WHAT THE EXERCISE ASKS
In the records below, find the line that contains "Click the Debug app bug icon". Retype that line and all the lines after it through the end, leaving out the pictures.

GIVEN RECORDS
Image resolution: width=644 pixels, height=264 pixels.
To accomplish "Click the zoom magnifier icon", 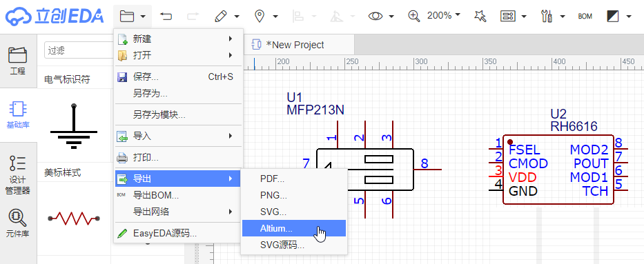I will (414, 16).
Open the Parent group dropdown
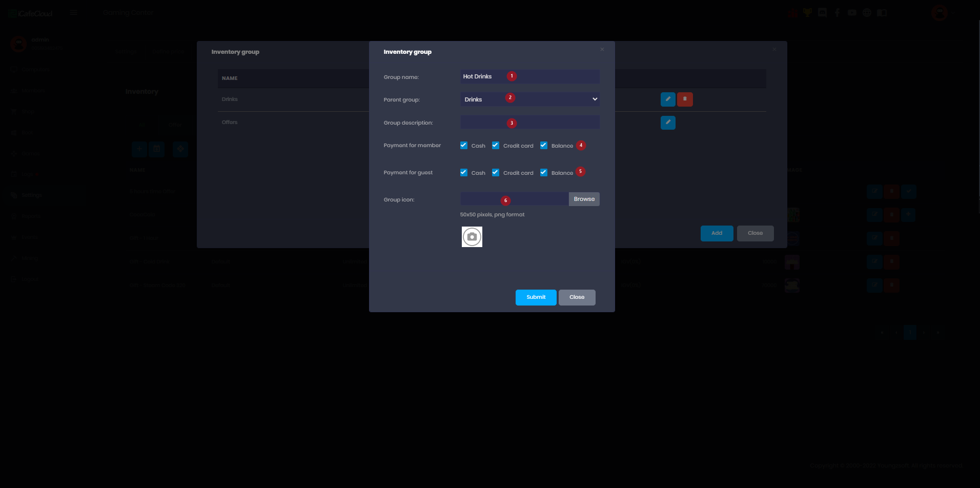 click(x=529, y=99)
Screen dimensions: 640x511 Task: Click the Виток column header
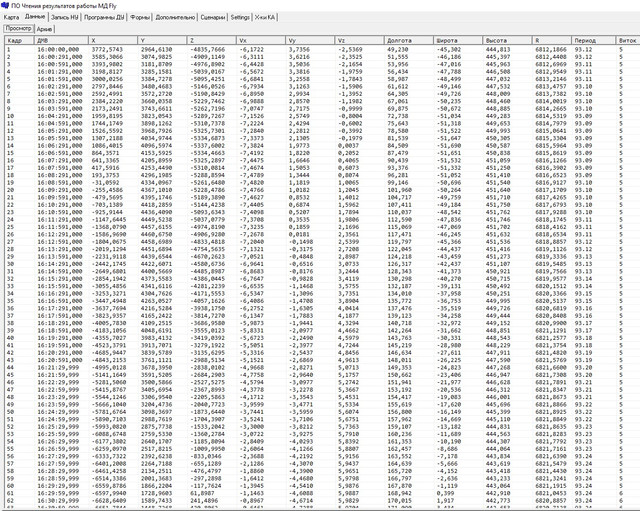pos(627,39)
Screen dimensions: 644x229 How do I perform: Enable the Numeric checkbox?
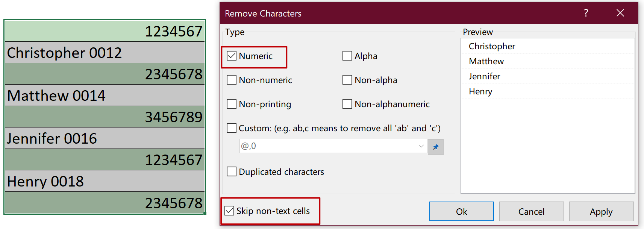coord(231,56)
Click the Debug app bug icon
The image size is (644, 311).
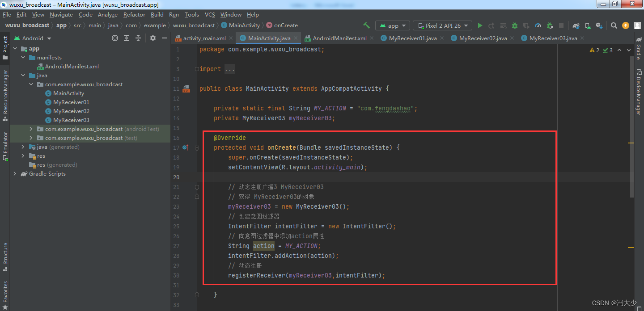click(515, 25)
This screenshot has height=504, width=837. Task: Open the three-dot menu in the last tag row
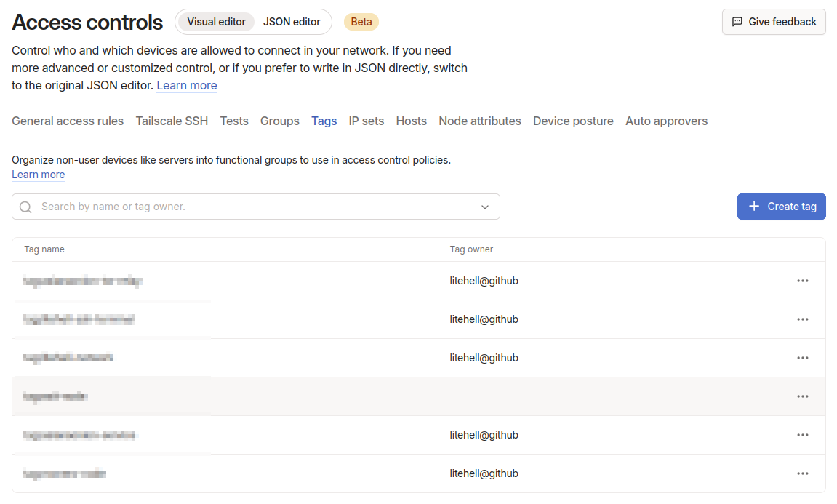pyautogui.click(x=802, y=473)
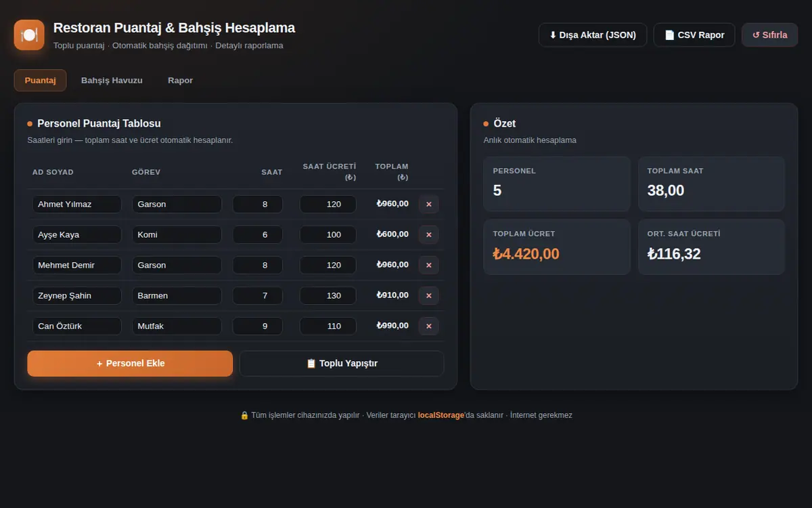Image resolution: width=812 pixels, height=508 pixels.
Task: Click the orange restaurant plate logo icon
Action: [29, 35]
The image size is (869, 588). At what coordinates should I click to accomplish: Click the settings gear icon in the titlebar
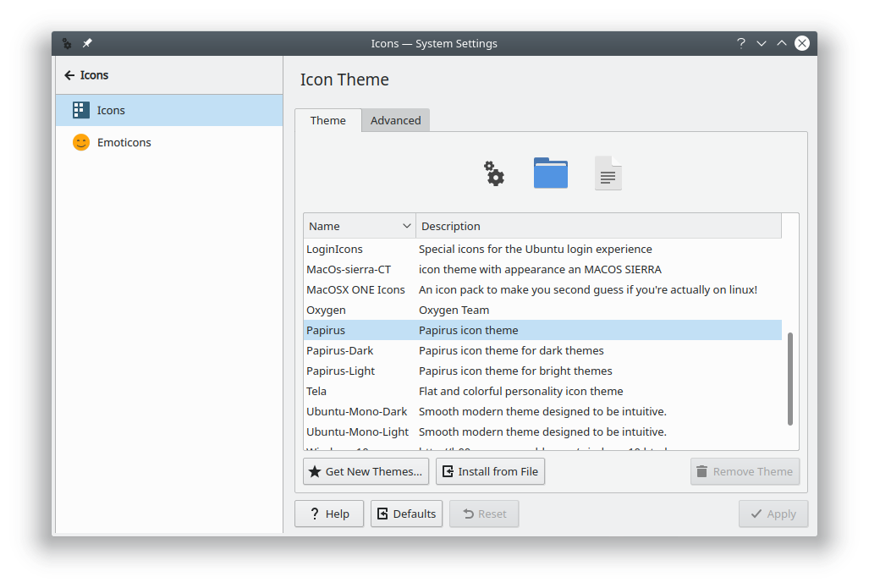66,43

WRITTEN SOLUTION
Click the Debug app bug icon
The image size is (644, 311).
click(515, 25)
This screenshot has height=504, width=837. Task: Open the three-dot menu in the last tag row
pyautogui.click(x=802, y=473)
Image resolution: width=812 pixels, height=508 pixels.
Task: Click the orange restaurant plate logo icon
Action: [29, 35]
The image size is (869, 588). At what coordinates should I click to accomplish: Click the settings gear icon in the titlebar
66,43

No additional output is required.